In the financial year ended Dec 31, 2016 (FY2016), the average revenue per sq ft of the properties in its portfolio was RM188.70 — a 12.7% increase from RM167.40 per sq ft in FY2013.
IGB REIT had a far superior average revenue per sq ft — about 2.7 times more — than Hektar REIT, another investment trust that focuses on the retail segment, during the same period.
Distributable income grew at a three-year compound annual growth rate (CAGR) of 9.5% to RM316.3 million in FY2016 from RM241.1 million in FY2013. That happened even as IGB REIT’s net property income grew by a three-year CAGR of 8.1% to RM361.1 million in FY2016 from RM285.7 million in FY2013. During the same period, revenue grew by a three-year CAGR of 5.6% to RM507.3 million in FY2016 from RM430.7 million in FY2013.
While 2017 is being viewed as a challenging year for the retail sector, with increased competition in the Malaysian market due to the oversupply of retail space and increasing popularity of online shopping, IGB REIT continues to push ahead with asset enhancement initiatives for both Mid Valley Megamall and The Gardens Mall.
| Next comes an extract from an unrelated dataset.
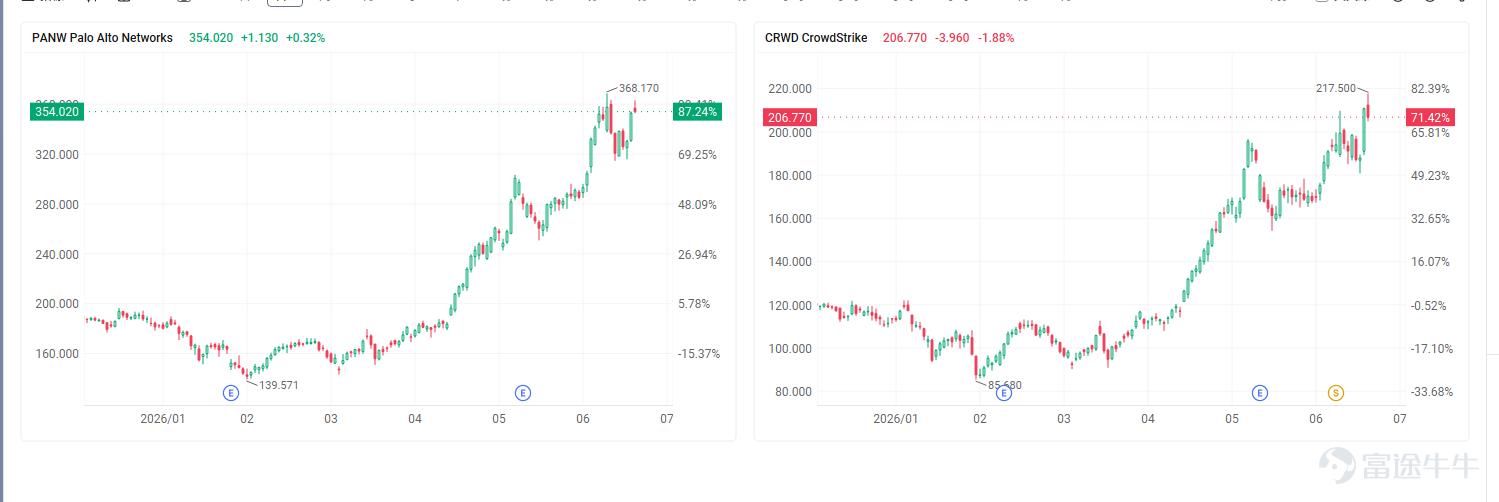Click the 85.680 low label on CRWD
The width and height of the screenshot is (1499, 502).
click(1005, 385)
Experiential marketing and activation-based campaigns will also be held to support its tenants.
Its ongoing efforts have resulted in a stronger first quarter result for FY2017, with a growth of 2.6% in its net property income to RM96.1 million from RM93.6 million in 1QFY2016, mainly on higher rental income. This was despite weak consumer sentiment that saw sales in the Malaysian retail industry contract by 1.2% in the first quarter of this year.
The continued growth seen in IGB REIT is also reflected in its share price. On July 31, it edged higher by 1.2% to RM1.71. Year to date (as at July 31), it had a total return of 8.9% — far above the REIT market, which registered a total return of 2.52% during the same period.
Analysts like the strong track record of IGB REIT’s management, with Bloomberg data showing four “buy” calls and six “hold” calls for the company, amid concerns and fears that the booming e-commerce space and oversupply of shopping malls could hurt retail players. The consensus 12-month target price of RM1.86 indicates an 8.8% upside potential at the time of writing.